§ **Dataset entries**
--- Start ---
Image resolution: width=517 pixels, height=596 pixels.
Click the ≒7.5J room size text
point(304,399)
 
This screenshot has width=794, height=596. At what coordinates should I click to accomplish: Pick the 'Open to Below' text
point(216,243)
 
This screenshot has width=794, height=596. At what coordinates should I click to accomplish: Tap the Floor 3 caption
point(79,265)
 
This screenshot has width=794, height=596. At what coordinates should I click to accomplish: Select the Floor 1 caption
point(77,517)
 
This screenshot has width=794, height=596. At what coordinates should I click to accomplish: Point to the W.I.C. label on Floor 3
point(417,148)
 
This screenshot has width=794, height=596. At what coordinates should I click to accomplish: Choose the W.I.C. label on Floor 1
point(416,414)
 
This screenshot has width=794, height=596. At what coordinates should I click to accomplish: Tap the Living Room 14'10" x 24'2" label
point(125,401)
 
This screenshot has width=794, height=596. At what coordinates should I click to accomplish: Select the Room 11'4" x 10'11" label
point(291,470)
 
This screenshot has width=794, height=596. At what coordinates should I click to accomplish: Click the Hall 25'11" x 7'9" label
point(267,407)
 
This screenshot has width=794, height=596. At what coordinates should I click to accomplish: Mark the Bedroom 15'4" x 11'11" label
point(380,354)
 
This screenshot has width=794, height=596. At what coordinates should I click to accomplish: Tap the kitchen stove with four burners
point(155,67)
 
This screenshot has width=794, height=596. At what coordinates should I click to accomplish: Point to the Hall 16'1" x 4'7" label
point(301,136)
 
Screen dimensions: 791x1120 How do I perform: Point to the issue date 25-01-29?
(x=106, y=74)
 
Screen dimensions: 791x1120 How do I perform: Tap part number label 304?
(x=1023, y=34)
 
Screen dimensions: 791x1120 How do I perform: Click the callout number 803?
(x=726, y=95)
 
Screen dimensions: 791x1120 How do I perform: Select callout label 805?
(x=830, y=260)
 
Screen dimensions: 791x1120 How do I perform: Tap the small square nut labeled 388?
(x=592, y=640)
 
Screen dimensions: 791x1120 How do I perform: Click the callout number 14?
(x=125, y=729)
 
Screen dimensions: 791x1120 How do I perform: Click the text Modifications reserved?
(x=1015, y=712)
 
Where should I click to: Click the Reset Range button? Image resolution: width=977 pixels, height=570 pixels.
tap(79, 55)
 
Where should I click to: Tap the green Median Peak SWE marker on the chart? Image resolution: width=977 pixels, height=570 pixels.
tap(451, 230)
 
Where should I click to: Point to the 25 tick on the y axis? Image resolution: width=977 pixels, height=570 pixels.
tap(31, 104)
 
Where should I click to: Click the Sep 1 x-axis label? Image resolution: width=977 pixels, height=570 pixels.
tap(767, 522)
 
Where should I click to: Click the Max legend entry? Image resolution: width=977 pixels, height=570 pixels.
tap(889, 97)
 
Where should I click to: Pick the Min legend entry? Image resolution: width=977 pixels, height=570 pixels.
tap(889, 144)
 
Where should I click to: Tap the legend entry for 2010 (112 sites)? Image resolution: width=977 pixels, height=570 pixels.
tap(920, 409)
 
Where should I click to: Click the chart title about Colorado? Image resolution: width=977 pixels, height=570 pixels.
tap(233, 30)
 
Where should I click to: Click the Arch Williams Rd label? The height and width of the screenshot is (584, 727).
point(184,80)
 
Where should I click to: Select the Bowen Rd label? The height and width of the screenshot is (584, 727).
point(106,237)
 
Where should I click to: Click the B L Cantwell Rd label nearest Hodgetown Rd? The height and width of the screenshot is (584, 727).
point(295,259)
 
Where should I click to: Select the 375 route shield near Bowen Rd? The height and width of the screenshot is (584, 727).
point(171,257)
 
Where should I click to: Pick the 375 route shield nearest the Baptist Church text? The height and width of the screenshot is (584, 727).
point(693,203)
--- End ---
Reproduce the items from the line containing "Where should I click to: Select the 375" through the end of the items, requests included, and shift each answer's coordinates by adding 4 to every coordinate number.

Where should I click to: Select the 375 route shield near Bowen Rd? The height and width of the screenshot is (584, 727).
point(175,261)
 
Where should I click to: Pick the 375 route shield nearest the Baptist Church text? The height and width of the screenshot is (584, 727).
point(697,207)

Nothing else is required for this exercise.